La peste porcina africana (PPA) continúa afectando a varios países de la Unión Europea (UE), lo que ha obligado a las autoridades a aplicar estrictas medidas de control, sacrificio de animales y restricciones sanitarias. Actualmente, la enfermedad está presente en trece naciones del bloque, generando pérdidas millonarias y una fuerte presión sobre el sector porcino.

De acuerdo con la normativa comunitaria, los países con brotes deben implementar acciones de vigilancia, control de movimientos, bioseguridad y sacrificio preventivo.

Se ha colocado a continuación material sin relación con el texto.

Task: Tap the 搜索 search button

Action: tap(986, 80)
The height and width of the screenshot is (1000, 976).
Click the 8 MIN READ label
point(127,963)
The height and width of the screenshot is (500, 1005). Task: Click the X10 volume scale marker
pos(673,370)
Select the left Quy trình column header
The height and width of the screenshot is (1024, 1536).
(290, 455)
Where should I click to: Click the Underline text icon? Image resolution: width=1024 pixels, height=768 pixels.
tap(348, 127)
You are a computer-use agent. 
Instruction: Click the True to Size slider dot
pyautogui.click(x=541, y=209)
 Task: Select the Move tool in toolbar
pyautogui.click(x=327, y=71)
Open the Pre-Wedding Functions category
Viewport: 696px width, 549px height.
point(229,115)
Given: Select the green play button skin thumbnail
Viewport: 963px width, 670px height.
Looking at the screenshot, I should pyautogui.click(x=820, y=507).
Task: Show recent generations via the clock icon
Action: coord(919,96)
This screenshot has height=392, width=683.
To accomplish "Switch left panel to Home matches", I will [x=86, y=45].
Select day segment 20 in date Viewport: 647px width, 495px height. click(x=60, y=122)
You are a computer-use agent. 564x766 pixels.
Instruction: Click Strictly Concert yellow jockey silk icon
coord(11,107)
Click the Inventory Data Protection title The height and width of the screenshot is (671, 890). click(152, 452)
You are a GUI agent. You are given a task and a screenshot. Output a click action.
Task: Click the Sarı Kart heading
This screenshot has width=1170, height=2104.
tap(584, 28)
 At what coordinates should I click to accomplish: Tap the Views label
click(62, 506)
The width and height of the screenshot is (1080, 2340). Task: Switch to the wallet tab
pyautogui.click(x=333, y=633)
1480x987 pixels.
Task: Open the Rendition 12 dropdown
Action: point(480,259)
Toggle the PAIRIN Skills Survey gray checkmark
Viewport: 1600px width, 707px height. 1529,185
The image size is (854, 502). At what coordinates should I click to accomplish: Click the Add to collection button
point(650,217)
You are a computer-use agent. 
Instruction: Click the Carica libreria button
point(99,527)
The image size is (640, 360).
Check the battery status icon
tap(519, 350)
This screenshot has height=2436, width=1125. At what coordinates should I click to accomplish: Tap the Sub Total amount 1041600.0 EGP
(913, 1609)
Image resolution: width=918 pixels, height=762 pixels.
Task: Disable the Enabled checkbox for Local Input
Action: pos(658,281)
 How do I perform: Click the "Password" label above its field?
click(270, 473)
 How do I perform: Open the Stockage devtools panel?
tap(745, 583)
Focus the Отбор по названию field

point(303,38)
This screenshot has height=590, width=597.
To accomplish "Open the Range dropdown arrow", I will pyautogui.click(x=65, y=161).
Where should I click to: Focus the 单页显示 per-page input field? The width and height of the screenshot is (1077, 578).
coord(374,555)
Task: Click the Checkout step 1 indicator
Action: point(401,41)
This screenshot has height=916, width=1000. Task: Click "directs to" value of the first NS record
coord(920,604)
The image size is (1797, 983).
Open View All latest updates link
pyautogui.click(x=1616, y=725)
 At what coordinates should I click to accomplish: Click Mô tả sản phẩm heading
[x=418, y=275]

A continuación, se presenta la situación por nación:

Polonia

La PPA es endémica desde 2014 y la población de jabalíes continúa siendo el principal foco de transmisión. En 2025 se han confirmado 18 brotes en granjas porcinas, lo que ha derivado en el sacrificio de casi ocho mil animales.
Las autoridades polacas aplican protocolos que incluyen eliminación total del hato afectado, restricciones de movilidad y supervisión de transporte y productos.
El impacto económico supera los 5 mil millones de euros en la última década, acompañado del cierre del 80 % de las explotaciones porcinas desde 2013 y un incremento en el precio local de la carne.

Alemania

El virus ingresó en 2020 y, aunque este año no se han registrado casos en granjas, sí se han detectado 1,948 infecciones en jabalíes.
Las autoridades mantienen la búsqueda activa de cadáveres y exhortan a cazadores y personal agrícola a reportar hallazgos. Las explotaciones deben reforzar la bioseguridad y evitar viajes a zonas afectadas.

Italia

Desde 2022 se han detectado 580 focos, principalmente en jabalíes y sobre todo en el norte. El país cuenta con un comisario especial y un plan extraordinario de erradicación, que incluye contención de fauna silvestre y sacrificio de animales enfermos, que suman 117 mil desde 2022.
Pese a la reducción del inventario porcino, las exportaciones de carne y embutidos han aumentado. Sin embargo, países como China, Japón, México y Perú mantienen restricciones a sus productos, lo que ha generado pérdidas superiores a 600 millones de euros.

República Checa

El país reporta una “situación favorable”, con el último caso detectado en agosto de 2025 en un jabalí. No se han registrado nuevos focos desde entonces.

Eslovaquia

En mayo se detectó un brote en una granja con 18 mil cerdos, los cuales fueron sacrificados. Doce provincias orientales permanecen bajo medidas de bioseguridad y vigilancia reforzada.

Rumania

Sigue siendo el principal foco de la PPA en la UE, concentrando el 66 % de los brotes registrados en 2024. Entre enero y noviembre de 2025 se confirmaron 453 nuevos casos, con 47 focos activos.
Las autoridades han realizado más de 28 mil inspecciones y aplicado 2,700 sanciones por incumplimientos sanitarios.

Croacia

Registra casos en 53 explotaciones y 372 jabalíes. Solo en septiembre se sacrificaron cerca de 10 mil cerdos, acumulando un total de 55 mil animales eliminados desde 2023.

Hungría

Ha detectado 852 casos en jabalíes en 2025, sin infecciones en granjas. Un tercio del territorio está clasificado como “zona infectada”.

Bulgaria

Hasta noviembre, el país reporta 409 brotes en jabalíes y mantiene una valla fronteriza con Rumania para evitar la dispersión del virus. Actualmente no hay brotes activos en granjas.

Grecia

El país no ha registrado brotes significativos hasta el momento.

Letonia

La enfermedad está presente desde 2014. En septiembre se detectó un brote importante que afectó a una gran granja y provocó el sacrificio de 23 mil animales. La Asociación de Productores señala un fuerte impacto económico para el sector.